→ **LE TUE ISTRUZIONI**: Dal testo su don Giussani riportato qui sotto estrai, copiandolo parola per parola, il passo compreso tra "In Italia c’è" e "una minoranza antimoderna.", estremi inclusi.

→ **BRANO DEL TESTO**:

In Italia c’è l’abitudine di distogliere lo sguardo dagli occhi della morte. Sempre, davanti a un morto, si parla d’altro, mai di lui. Nel caso di don Giussani, la morte ha transustanziato la realtà viva.
E così da finissimo politico combattente, da ispirato pastore d’anime, da coltissimo organizzatore di potere, da reclutatore di talenti, don Giussani è diventato un candidato alla santità, il nuovo patrono che, a destra e a sinistra, laici e religiosi, fedeli e infedeli, deformano nell’ultimo doveroso saluto. Ma don Giussani, profondo e sincero, pedagogo e amorevole, era e rimane il leader di una minoranza antimoderna.
E, se fosse davvero severo e misericordioso, generoso e giusto, come lo immaginava lui, Dio, dopo averlo accolto in Paradiso e fatto accomodare alla sua destra, già adesso starebbe chiedendogli conto anche delle lucrose attività della sua Compagnia delle Opere, di quel gran fumo di clericalismo simoniaco, di presunte truffe, di denunzie, di scandali e di processi penali che ha accompagnato il miracolo economico di don Giussani, dalle mense scolastiche di Roma alla Cascina San Bernardo di Milano, dai parcheggi ai cibi precotti e avariati, sino all’affaraccio di Oil for Food e al ruolo di Formigoni, sino alle suggestioni letterarie del Codice da Vinci.
Certamente il Dio che immaginiamo noi laici, così diverso dal raggio di sole caravaggesco che tanto gli piaceva, il Dio che non è sole di tragedia ma dolcezza privata, non sensazioni trionfali e scoppi di luce ma atmosfere rarefatte e solidarietà intellettuali, non esplosioni ma implosioni, il Dio che si nasconde e non si mostra, certamente questo Dio perdonerebbe l’appoggio spirituale che lui, così onesto, diede alla peggiore Dc, quella romana delle tangenti, e quella della Sicilia complice della mafia, allo squalo Sbardella e al contiguo Salvo Lima.
Secondo noi, Dio si è già messo a conversare con lui, non della Madonna dantesca e neppure del Cristo leopardiano, perché di quelli c’era già tutto sui giornali italiani di ieri, ma di quell’estremismo all’incontrario che rappresentò e continua a rappresentare Comunione e liberazione, versione cattolica integralista della rivolta generazionale di sinistra. Fu l’altra faccia del sessantotto, quel che lo rende chiaramente comprensibile, estremismo contro estremismo, Jaca Book contro Feltrinelli e Savelli, Rocco Buttiglione contro Franco Fortini, i cori dell’Antoniano contro l’anarchico ferroviere di Guccini, e anche, se permettete, Cristo contro Cristo. Al nostro Cristo infatti, che era confusamente costruito su una ideologia di liberazione guerrigliera e di preti operai, loro opponevano un Cristo da Torquemada. E non è vero che la nostra era ideologia e la loro era devozione. Il nostro Cristo era vivo almeno quanto il loro.

→ **PARTE DEI DATI**:

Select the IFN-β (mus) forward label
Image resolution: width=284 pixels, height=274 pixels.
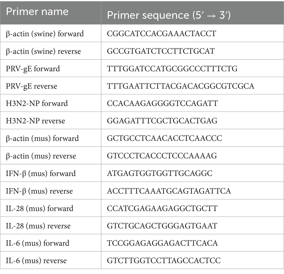pos(41,173)
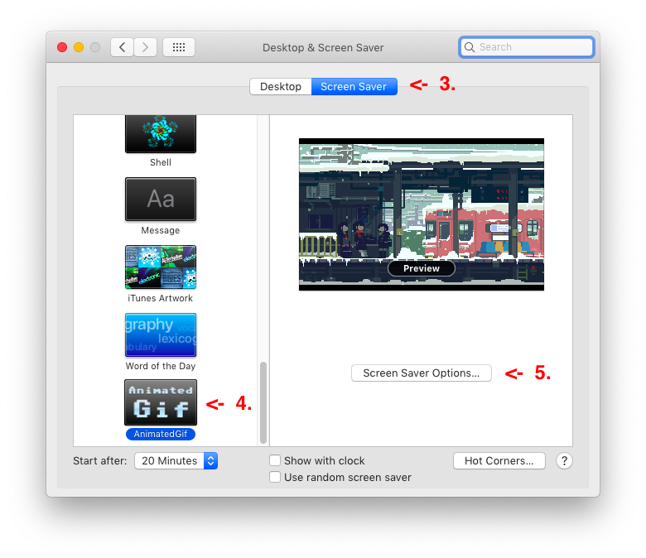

→ **RISULTATO**:
In Italia c’è l’abitudine di distogliere lo sguardo dagli occhi della morte. Sempre, davanti a un morto, si parla d’altro, mai di lui. Nel caso di don Giussani, la morte ha transustanziato la realtà viva.
E così da finissimo politico combattente, da ispirato pastore d’anime, da coltissimo organizzatore di potere, da reclutatore di talenti, don Giussani è diventato un candidato alla santità, il nuovo patrono che, a destra e a sinistra, laici e religiosi, fedeli e infedeli, deformano nell’ultimo doveroso saluto. Ma don Giussani, profondo e sincero, pedagogo e amorevole, era e rimane il leader di una minoranza antimoderna.